Povos de Terreiro também estão entre os grupos mais severamente atingidos. O Ministério da Igualdade Racial aponta que o Rio Grande do Sul possui cerca de 1,3 mil casas de religiões de matriz africana, das quais aproximadamente 650 sofreram perdas totais, de acordo com o Conselho dos Povos de Terreiro do Rio Grande do Sul (CPTERGS).
No Rio Grande do Sul existem quatro povos indígenas oficialmente reconhecidos: Charrua, Guarani, Kaingang e Xokleng, totalizando uma população de 36 mil. Os números levantados pós cheias indicam que 70% dos territórios indígenas no RS foram atingidos, com mais de 80 comunidades afetadas (cerca de 8 mil famílias), somando pelo menos 30 mil pessoas afetadas.
Indígenas também relataram à equipe da Anistia Internacional Brasil que a retomada dos territórios pós inundações gerou novos conflitos fundiários e dificuldades diretas de restruturação. Os auxílios também foram um grande problema, já que como boa parte das áreas ocupadas ainda não foi demarcada – os indígenas vivem em acampamentos, com estrutura precária e sem acesso regular a serviços.
O RS possui a maior proporção de idosos no Brasil, com cerca de 20% de sua população acima de 60 anos. Esses idosos enfrentaram desafios específicos, como problemas de mobilidade, doenças crônicas e costumam apresentar uma tendência a resistir à evacuação em emergências, como foi relatado à equipe da Anistia Internacional Brasil durante as oitivas comunitárias. Dados da Defesa Civil dão conta de que os idosos foram a maioria das vítimas fatais das enchentes, constituindo cerca de 51,3% do número total. Além disso, estima-se que pelo menos 202,5 mil idosos foram afetados.
Quanto aos migrantes e refugiados, mais de 43 mil sofreram as consequências das chuvas (67% eram venezuelanas, 28% haitianas e 3% cubanas, segundo levantamento da ACNUR). Essas pessoas, que já enfrentaram desafios significativos para se estabelecerem no Brasil, perderam casas, pertences e documentos, além de terem suas atividades de geração de renda destruídas pelas águas.
A Anistia ressalta que o evento climático extremo que atingiu o Rio Grande do Sul no ano de 2024 se soma a políticas que não enfrentaram as desigualdades, expondo os grupos citados a consequências mais danosas e destrutivas antes e depois das enchentes.

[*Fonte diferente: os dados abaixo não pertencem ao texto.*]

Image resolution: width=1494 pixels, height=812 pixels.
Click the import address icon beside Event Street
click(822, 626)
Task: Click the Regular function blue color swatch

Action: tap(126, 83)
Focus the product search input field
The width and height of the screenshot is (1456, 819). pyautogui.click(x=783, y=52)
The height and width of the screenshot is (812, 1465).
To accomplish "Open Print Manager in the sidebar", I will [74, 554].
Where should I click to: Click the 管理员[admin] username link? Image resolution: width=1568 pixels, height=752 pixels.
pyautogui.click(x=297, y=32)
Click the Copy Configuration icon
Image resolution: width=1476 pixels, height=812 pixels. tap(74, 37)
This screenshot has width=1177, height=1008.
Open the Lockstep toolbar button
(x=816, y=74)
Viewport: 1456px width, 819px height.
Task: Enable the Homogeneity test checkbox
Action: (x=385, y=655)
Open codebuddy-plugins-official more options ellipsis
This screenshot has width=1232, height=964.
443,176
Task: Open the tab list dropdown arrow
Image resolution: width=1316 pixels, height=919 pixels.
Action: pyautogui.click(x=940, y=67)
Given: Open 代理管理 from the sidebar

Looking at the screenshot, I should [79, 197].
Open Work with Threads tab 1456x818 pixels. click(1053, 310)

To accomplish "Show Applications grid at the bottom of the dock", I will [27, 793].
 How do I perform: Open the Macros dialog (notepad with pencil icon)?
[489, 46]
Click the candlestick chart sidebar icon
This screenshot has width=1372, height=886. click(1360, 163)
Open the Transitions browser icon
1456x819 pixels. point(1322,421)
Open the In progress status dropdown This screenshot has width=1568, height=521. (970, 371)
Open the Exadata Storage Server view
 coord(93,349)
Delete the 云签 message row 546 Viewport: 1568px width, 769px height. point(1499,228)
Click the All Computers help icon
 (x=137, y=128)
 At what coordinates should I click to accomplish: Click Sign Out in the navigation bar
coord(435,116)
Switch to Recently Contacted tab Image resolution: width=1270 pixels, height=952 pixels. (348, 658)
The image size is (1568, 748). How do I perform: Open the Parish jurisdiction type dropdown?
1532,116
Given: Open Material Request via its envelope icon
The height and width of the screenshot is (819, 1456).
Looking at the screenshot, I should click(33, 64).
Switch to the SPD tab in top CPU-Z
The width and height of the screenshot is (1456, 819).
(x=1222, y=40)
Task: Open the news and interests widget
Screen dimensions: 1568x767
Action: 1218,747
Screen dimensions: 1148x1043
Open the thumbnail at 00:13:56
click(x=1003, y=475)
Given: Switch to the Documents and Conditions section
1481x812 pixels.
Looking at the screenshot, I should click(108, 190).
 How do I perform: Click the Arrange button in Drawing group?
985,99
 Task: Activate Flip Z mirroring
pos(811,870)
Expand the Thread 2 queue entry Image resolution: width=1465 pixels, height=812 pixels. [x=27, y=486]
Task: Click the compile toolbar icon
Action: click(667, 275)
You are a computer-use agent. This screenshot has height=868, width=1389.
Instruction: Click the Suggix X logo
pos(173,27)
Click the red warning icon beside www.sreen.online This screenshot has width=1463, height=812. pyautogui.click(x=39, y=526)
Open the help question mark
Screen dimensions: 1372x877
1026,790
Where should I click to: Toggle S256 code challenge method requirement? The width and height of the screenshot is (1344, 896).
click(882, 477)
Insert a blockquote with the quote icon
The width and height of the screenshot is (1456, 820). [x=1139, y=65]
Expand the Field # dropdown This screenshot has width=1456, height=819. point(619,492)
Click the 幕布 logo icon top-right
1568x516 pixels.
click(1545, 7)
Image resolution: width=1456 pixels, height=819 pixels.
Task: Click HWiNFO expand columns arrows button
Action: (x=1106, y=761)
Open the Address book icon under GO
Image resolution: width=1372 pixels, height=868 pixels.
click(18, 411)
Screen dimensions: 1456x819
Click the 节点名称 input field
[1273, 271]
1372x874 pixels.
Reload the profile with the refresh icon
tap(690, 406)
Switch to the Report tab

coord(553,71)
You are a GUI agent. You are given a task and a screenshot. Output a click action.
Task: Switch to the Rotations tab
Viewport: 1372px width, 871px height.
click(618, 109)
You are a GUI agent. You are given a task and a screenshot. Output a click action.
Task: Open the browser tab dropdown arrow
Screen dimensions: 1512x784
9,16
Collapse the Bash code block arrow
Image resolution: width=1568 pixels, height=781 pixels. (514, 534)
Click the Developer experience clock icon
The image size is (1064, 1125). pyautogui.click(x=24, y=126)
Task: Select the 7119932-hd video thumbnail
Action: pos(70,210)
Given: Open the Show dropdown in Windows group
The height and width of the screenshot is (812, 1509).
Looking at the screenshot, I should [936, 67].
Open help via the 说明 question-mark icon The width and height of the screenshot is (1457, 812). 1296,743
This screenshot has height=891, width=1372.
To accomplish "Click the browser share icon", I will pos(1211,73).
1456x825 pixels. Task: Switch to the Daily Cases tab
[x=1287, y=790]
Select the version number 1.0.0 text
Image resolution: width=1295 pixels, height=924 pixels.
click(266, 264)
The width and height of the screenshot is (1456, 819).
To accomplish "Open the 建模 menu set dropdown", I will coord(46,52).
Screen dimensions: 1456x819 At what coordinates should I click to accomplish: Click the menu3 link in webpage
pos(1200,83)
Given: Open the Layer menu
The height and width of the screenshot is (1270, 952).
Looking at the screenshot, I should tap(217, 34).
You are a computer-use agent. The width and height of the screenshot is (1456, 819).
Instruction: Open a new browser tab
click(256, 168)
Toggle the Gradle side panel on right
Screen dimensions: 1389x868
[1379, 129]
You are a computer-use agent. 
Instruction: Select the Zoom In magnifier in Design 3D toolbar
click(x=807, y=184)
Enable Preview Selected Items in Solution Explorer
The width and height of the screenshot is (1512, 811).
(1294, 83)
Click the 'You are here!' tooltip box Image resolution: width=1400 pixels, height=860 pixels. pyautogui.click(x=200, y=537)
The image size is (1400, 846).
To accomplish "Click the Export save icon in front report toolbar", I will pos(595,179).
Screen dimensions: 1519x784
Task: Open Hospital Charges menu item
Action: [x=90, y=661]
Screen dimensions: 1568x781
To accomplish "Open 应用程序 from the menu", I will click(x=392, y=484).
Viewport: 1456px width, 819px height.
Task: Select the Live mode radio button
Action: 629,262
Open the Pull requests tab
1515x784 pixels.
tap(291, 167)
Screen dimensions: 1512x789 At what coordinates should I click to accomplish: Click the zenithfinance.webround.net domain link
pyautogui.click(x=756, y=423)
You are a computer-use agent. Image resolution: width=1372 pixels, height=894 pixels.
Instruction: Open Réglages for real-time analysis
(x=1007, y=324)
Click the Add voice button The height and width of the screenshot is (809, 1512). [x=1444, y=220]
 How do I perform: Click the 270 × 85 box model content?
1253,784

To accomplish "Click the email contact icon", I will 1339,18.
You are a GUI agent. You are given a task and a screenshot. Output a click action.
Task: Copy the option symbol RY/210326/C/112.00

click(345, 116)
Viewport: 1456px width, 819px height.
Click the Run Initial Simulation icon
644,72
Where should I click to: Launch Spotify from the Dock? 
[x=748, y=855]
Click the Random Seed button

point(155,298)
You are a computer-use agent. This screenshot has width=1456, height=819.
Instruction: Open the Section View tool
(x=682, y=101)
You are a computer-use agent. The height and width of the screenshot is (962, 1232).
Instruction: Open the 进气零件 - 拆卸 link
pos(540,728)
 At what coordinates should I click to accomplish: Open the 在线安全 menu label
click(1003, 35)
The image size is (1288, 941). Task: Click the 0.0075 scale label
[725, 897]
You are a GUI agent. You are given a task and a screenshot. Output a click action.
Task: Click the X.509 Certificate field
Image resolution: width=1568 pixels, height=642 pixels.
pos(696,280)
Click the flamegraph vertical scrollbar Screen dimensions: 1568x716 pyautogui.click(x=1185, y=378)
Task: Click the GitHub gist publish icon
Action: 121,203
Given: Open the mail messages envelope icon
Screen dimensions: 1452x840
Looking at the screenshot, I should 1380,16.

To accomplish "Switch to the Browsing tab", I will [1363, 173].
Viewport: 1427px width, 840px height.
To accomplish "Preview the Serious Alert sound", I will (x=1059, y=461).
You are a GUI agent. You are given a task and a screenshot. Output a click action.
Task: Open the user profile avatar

A entidade afirma que as falhas do Estado em suas diferentes esferas têm evidenciado a necessidade de uma abordagem mais proativa e eficaz na gestão de desastres naturais. A Anistia lembra que a responsabilidade estatal deve ser assumida de forma mais ampla, considerando a prevenção, a mitigação e a reconstrução sustentável, além de garantir a transparência e a participação das comunidades afetadas no processo de tomada de decisões. A versão completa do relatório será lançada no fim de maio de 2025.